Russian mathematician (born 1936)

Yuri Dmitrievich Burago (Ю́рий Дми́триевич Бура́го; born 21 June 1936) is a Russian mathematician. He works in differential and convex geometry.

== Early life, family and education==

Burago studied at Leningrad University, where he obtained his Ph.D. and Habilitation degrees. His advisors were Victor Zalgaller and Aleksandr Aleksandrov.

==Career==
Yuri Burago created what is known now as Alexandrov Geometry with his students Grigori Perelman and Petrunin, and M. Gromov.
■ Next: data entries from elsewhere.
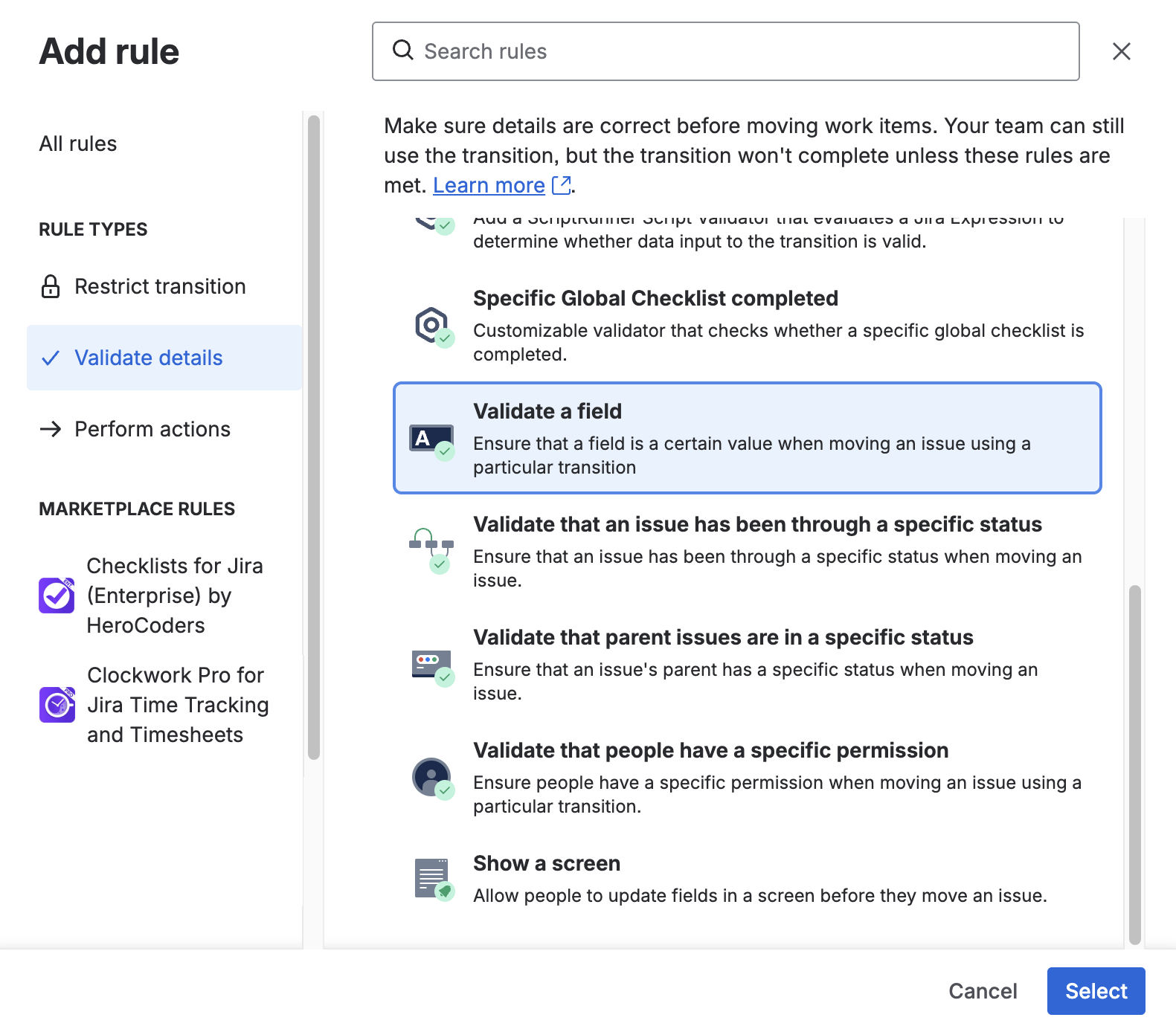Click the Specific Global Checklist completed icon
Screen dimensions: 1176x1029
click(432, 326)
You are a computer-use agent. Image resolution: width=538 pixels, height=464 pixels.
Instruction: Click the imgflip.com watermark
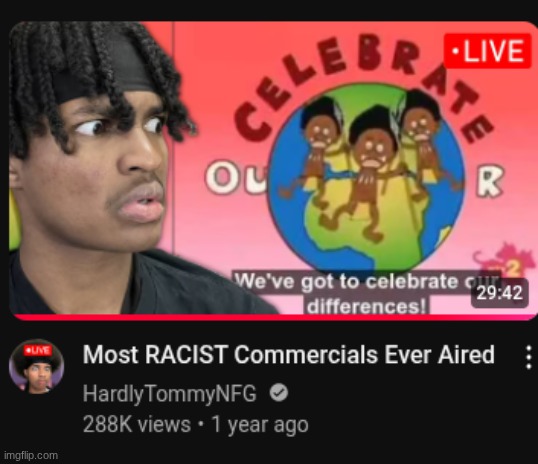30,456
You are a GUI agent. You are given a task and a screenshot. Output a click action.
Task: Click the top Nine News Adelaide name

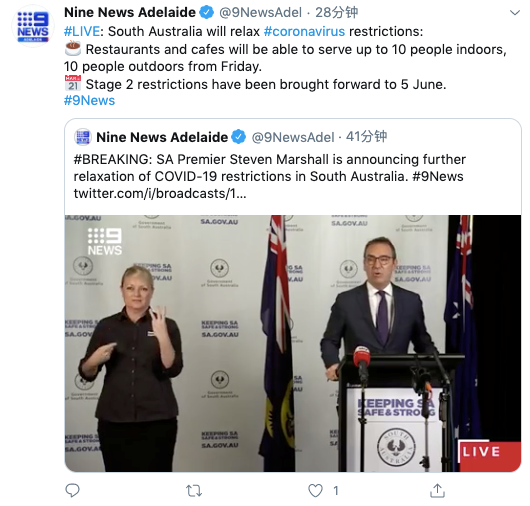(130, 13)
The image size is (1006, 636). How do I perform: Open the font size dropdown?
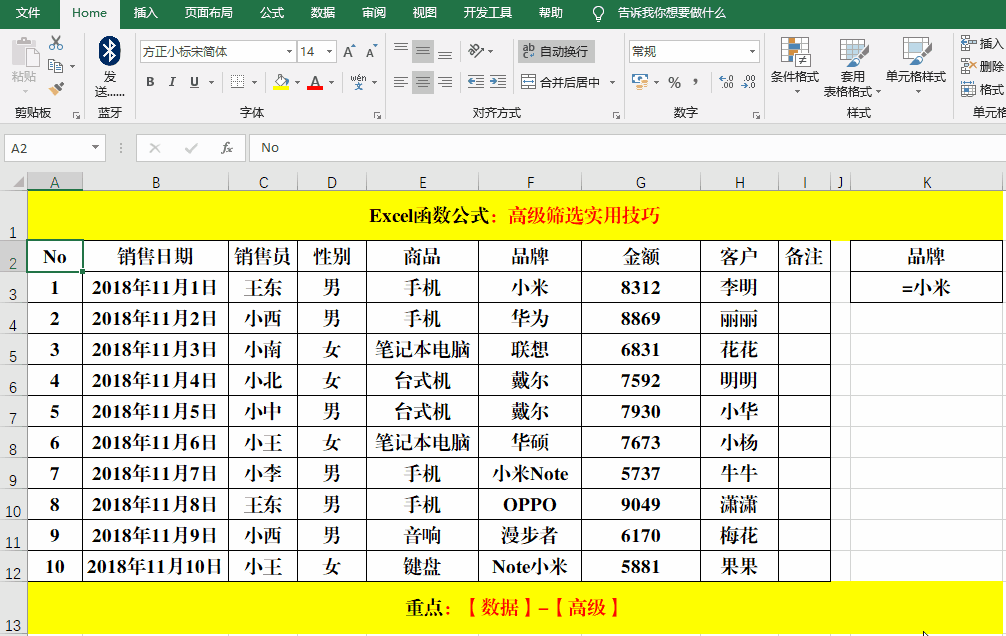click(x=330, y=51)
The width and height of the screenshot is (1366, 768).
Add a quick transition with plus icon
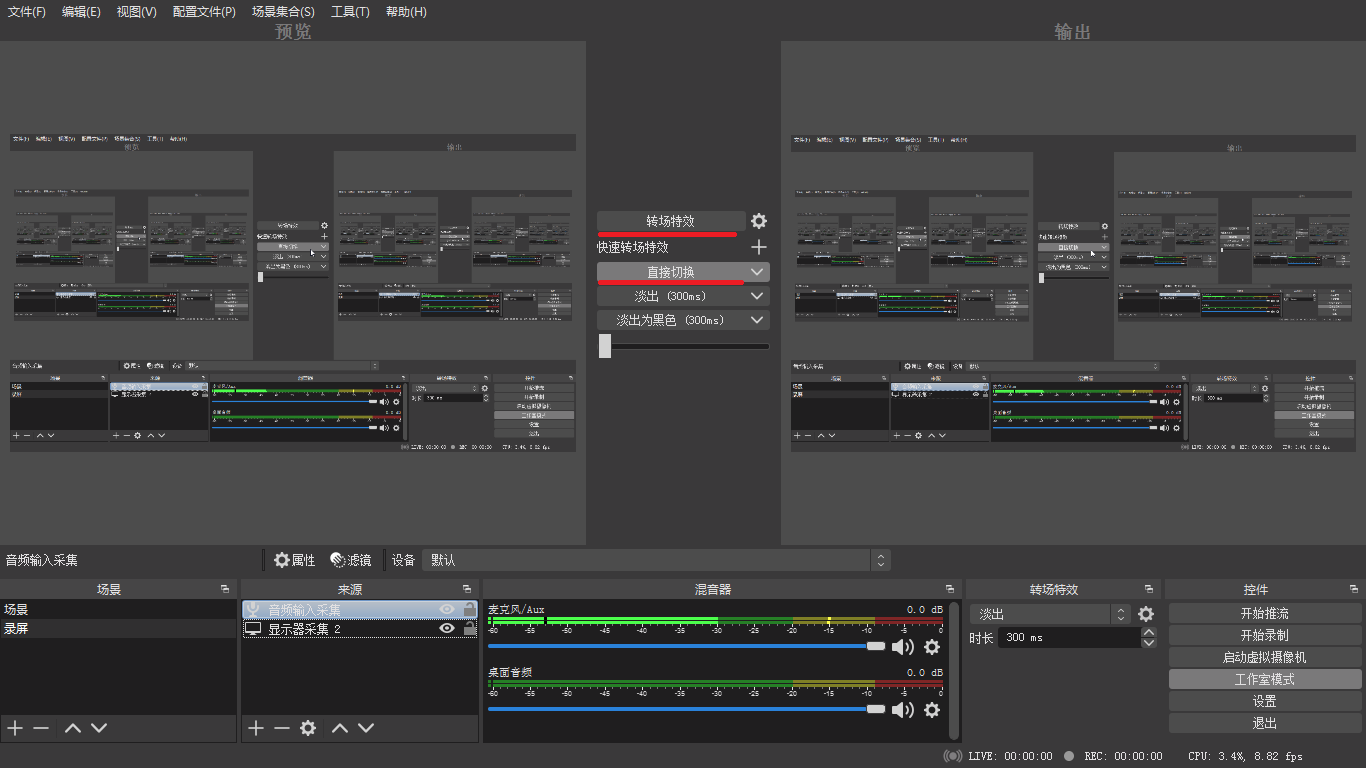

Also brought geometric inequalities to the state of art.

Burago is the head of the Laboratory of Geometry and Topology that is part of the St. Petersburg Department of Steklov Institute of Mathematics. He took part in a report for the United States Civilian Research and Development Foundation for the Independent States of the former Soviet Union.

== Books ==
Burago is the author of:
- Burago, Dmitri (2001). "A Course in Metric Geometry"
- Burago, Yu. D. (1994). "Введение в риманову геометрию"
- Burago, Yu. D. (1988). "Geometric Inequalities" Translated from Геометрические неравенства, Nauka 1980.
- Burago, Yu. D. (1970). "Isoperimetric inequalities in the theory of surfaces of bounded external curvature"
- Burago, Yu. D. (1969). "Potential theory and function theory for irregular regions" Translated from Certain questions of potential theory and function theory for regions with irregular boundaries, LOMI 1967.

==Students==
He has advised Grigori Perelman, who solved the Poincaré conjecture, one of the seven Millennium Prize Problems. Burago was an advisor to Perelman during the latter's post-graduate research at St. Petersburg Department of Steklov Institute of Mathematics.